THE WALL STREET JOURNAL ONLINE

 


There is something sadly ironic about watching the nation's first black president call for an increase in the federal minimum wage during his State of the Union address Tuesday.

Minimum-wage laws date to the 1930s, and supporters in Congress at the time were explicit about using them to stop blacks from displacing whites in the labor force by working for less money. Milton Friedman regarded the minimum wage as "one of the most, if not the most, anti-black laws on the statute books."

When you artificially increase the cost of labor, you wind up with surplus labor, which takes the form of unemployment. Younger and less-experienced workers—a disproportionate number of whom are black—are more likely to be priced out of the labor force when the cost of hiring someone goes up. Prior to the passage of minimum-wage laws—and in an era of open and rampant racial discrimination in the U.S.—the unemployment rate for black men was much lower than it is now and similar to that of whites in the same age group.

Today, unemployment stands at 7.9% overall but is 13.8% among blacks (versus 7% among whites), 14.5% among black men (versus 7.2% among white men) and 37.8% among black teens (versus 20.8% among white teens). Yet Mr. Obama has proposed increasing the minimum wage by 24% to $9 an hour to placate his union supporters who want less competition for their members. A higher minimum wage might lift earnings for existing workers—provided they keep their jobs—but it also reduces job opportunities for millions of people out of work.

Out of political expediency, Mr. Obama is putting the interests of Big Labor ahead of the urban poor.
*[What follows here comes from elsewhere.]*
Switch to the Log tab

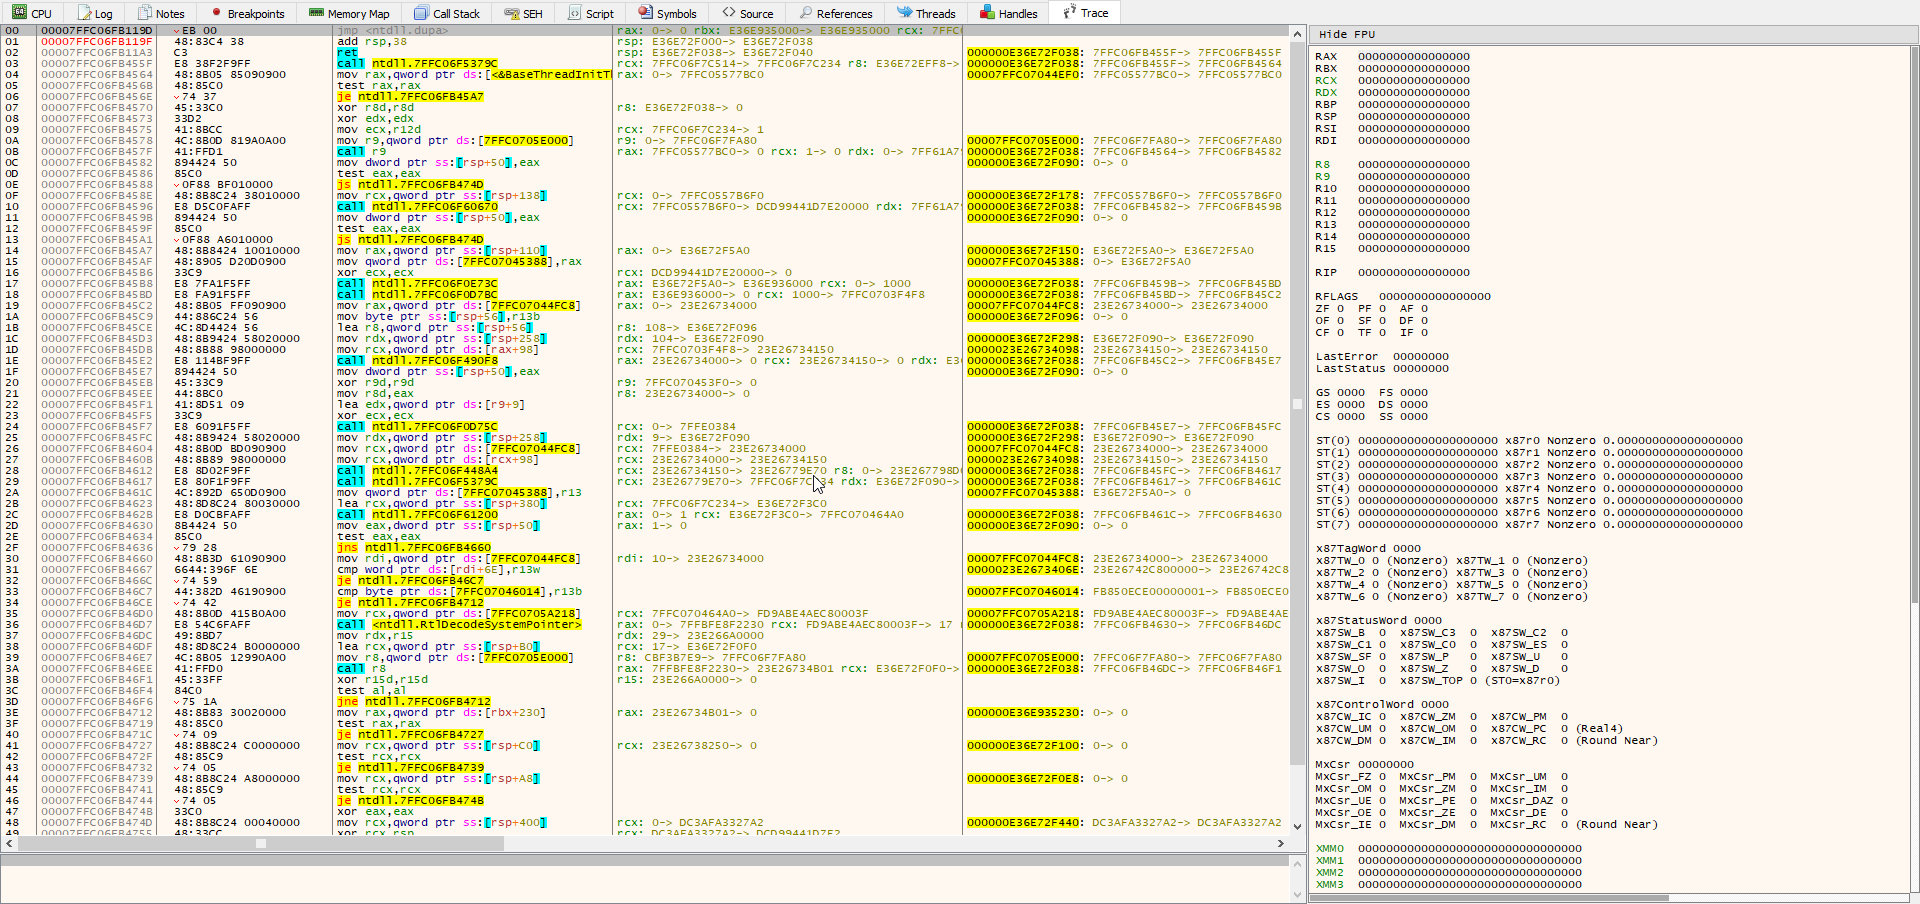coord(95,13)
He's hardly the first politician to do so, and the reality is that Republican and Democratic presidents alike have raised the minimum wage. It's also true that Mr. Obama is president of the entire country, not just its black inhabitants. But is it too much to ask that he not support policies, however well-intentioned by current advocates, that were anti-black in origin and have a long history of depressing black employment?